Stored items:
- Opening Delimiter -

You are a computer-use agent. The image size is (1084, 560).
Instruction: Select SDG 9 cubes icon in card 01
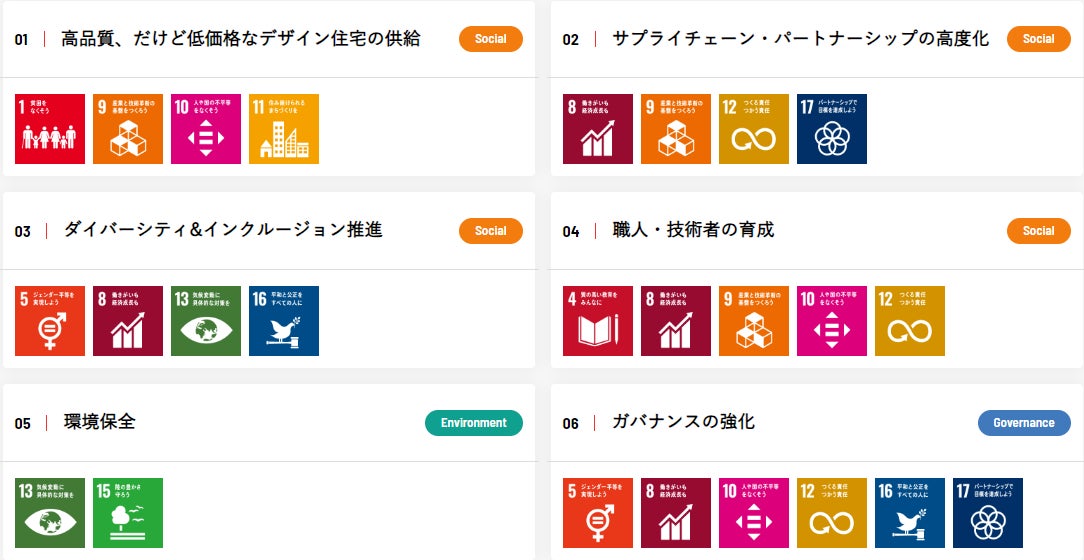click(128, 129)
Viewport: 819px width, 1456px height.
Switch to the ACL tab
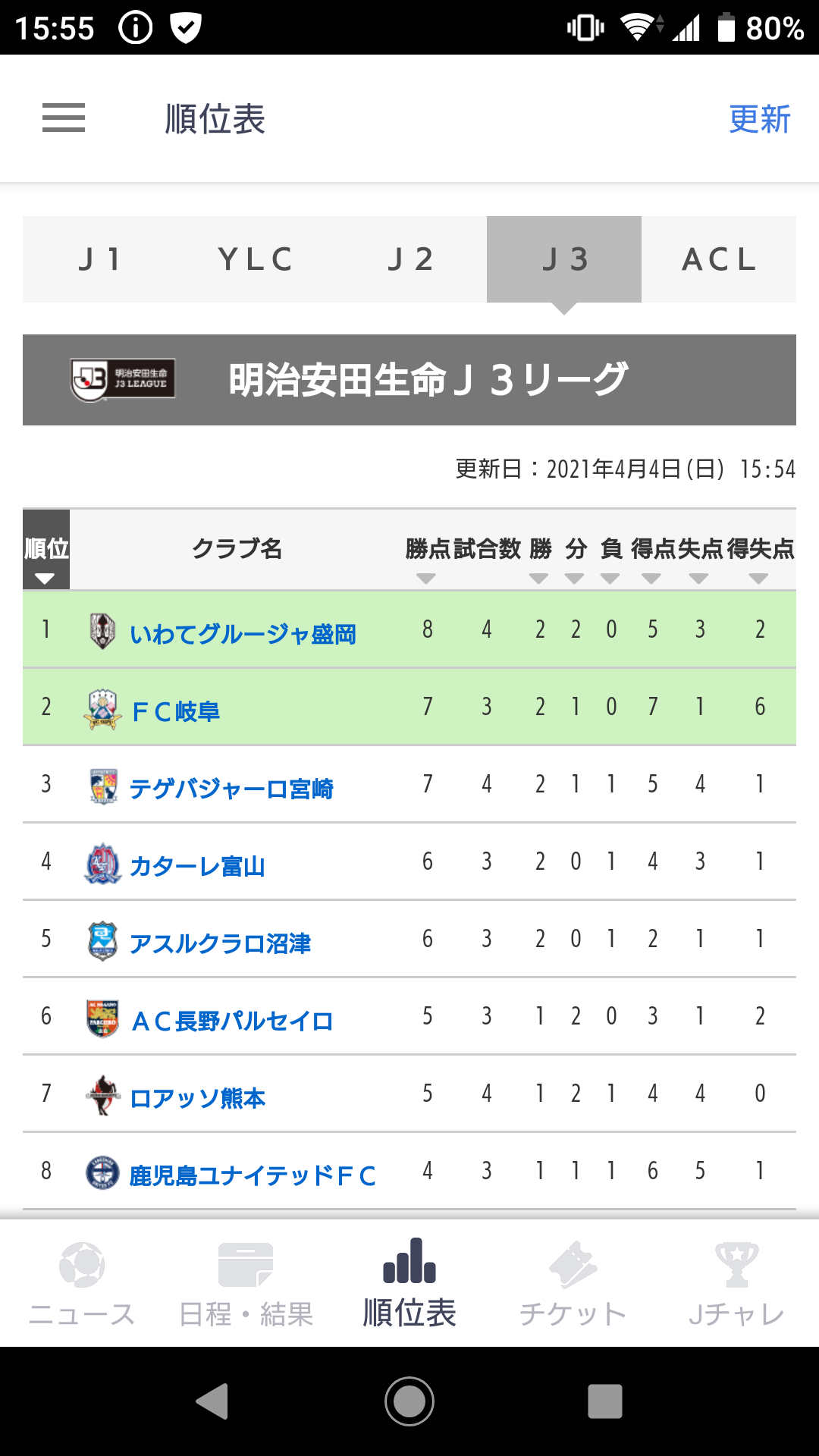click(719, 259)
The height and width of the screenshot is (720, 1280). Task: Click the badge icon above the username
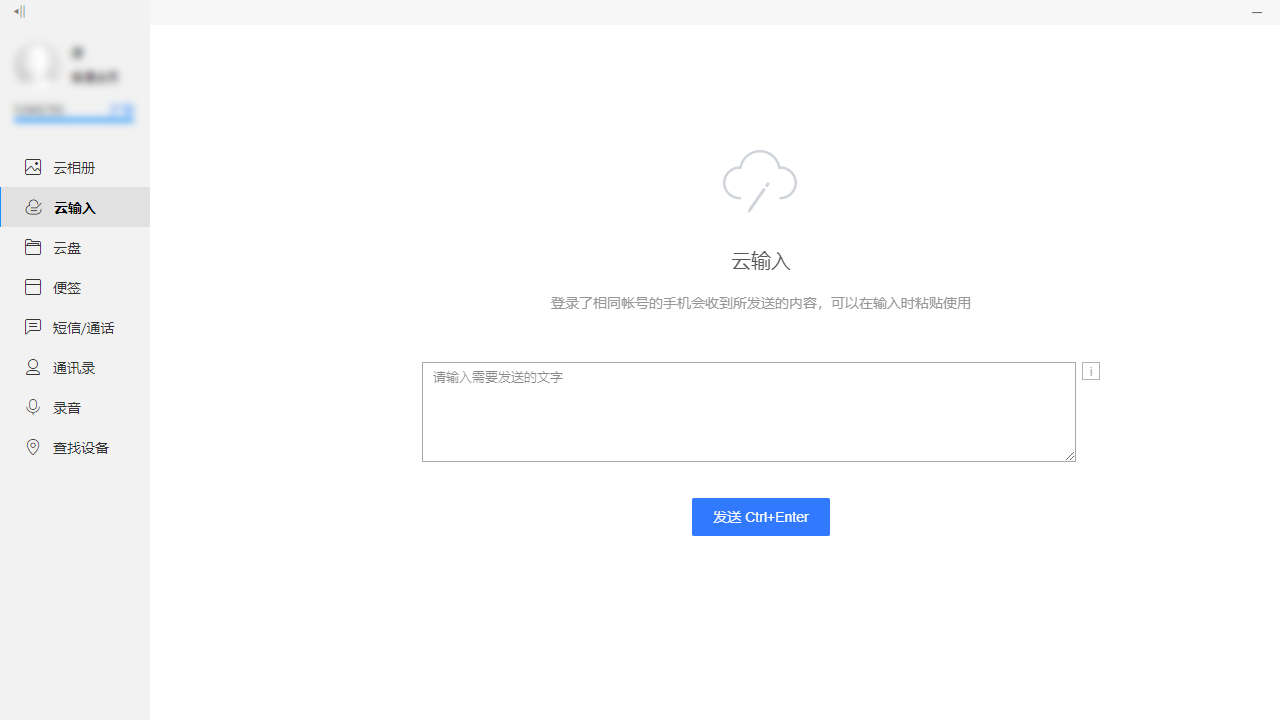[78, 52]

- Closing Delimiter -

Instructions for the task: Your reply should give again exactly the lines from the one with "The height and" through the last line of the data, with both ends included and pictures left out.

The completed task:
The height and width of the screenshot is (720, 1280). Task: Click the badge icon above the username
[78, 52]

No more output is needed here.